2001-11-16 Thread Ralf Dreibrodt

Hi,

Mathias Gygax wrote:
 
 On Fre, Nov 16, 2001 at 08:23:27AM -0800, Micah Anderson wrote:
 
  No, you can't. No matter how you cut it, root can install a new
  kernel, sans LIDS and write to his/her home dir.
 
 how? replace /boot? this is DENY in my setup. access lilo.conf oder lilo
 binary? DENY. how do you wanna replace system binaries when LIDS is
 activated and the memory and any critical file/dir is protected?

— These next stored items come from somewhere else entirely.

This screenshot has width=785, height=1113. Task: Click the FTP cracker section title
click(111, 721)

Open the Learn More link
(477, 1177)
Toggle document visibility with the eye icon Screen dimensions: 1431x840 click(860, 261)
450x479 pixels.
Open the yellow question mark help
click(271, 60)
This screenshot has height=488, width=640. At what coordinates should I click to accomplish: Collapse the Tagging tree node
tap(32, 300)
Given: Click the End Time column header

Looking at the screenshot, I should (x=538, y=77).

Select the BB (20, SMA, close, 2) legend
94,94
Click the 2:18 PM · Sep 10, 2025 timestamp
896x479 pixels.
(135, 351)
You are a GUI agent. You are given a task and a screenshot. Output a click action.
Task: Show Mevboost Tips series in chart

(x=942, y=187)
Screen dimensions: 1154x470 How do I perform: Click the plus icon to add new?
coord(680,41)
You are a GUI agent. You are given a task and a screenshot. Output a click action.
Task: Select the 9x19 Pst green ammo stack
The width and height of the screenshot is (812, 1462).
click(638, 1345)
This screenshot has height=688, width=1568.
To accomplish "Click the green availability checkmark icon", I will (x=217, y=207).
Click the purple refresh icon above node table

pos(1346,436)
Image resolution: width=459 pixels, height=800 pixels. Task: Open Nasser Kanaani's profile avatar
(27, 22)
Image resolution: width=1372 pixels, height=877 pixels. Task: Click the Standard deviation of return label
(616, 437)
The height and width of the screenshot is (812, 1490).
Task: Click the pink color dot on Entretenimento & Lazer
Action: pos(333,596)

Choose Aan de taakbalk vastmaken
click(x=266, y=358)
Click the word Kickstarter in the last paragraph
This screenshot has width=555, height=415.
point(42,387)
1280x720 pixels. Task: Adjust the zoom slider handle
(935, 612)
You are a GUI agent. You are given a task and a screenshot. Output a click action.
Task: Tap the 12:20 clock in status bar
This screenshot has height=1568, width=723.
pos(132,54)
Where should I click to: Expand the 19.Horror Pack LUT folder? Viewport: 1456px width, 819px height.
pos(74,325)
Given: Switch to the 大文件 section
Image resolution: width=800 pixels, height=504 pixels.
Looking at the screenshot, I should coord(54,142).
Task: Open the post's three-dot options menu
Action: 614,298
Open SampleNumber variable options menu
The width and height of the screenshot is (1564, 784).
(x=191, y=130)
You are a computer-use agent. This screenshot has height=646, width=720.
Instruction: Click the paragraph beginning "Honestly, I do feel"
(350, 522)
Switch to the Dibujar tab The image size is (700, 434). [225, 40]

you have just another definition of root.
you mean the user with the id 0. this user is really not able to do
this.
but root after my definition can hit the reset-button, put in a cdrom
and boot from the cdrom.

  Sure you may have /boot mounted read-only, but that is a
  simple remount,
 
 no, it's not. it's not mounted, it's DENIed by the kernel. every access
 on this directory is blocked by the kernel. before anything further
 happen's.
 
 remount or mount ist blocked by IIRC by CAP_SYS_ADMIN. an actived LIDS,
 you can't mount or umount anything. even as root. everything is blocked.

as long as you booted the normal way.

 use crypo filesystems to secure storage.

btw: is there anything similar to the international kernel patch for
linux 2.4.x?

 of course it's root. who else should it be?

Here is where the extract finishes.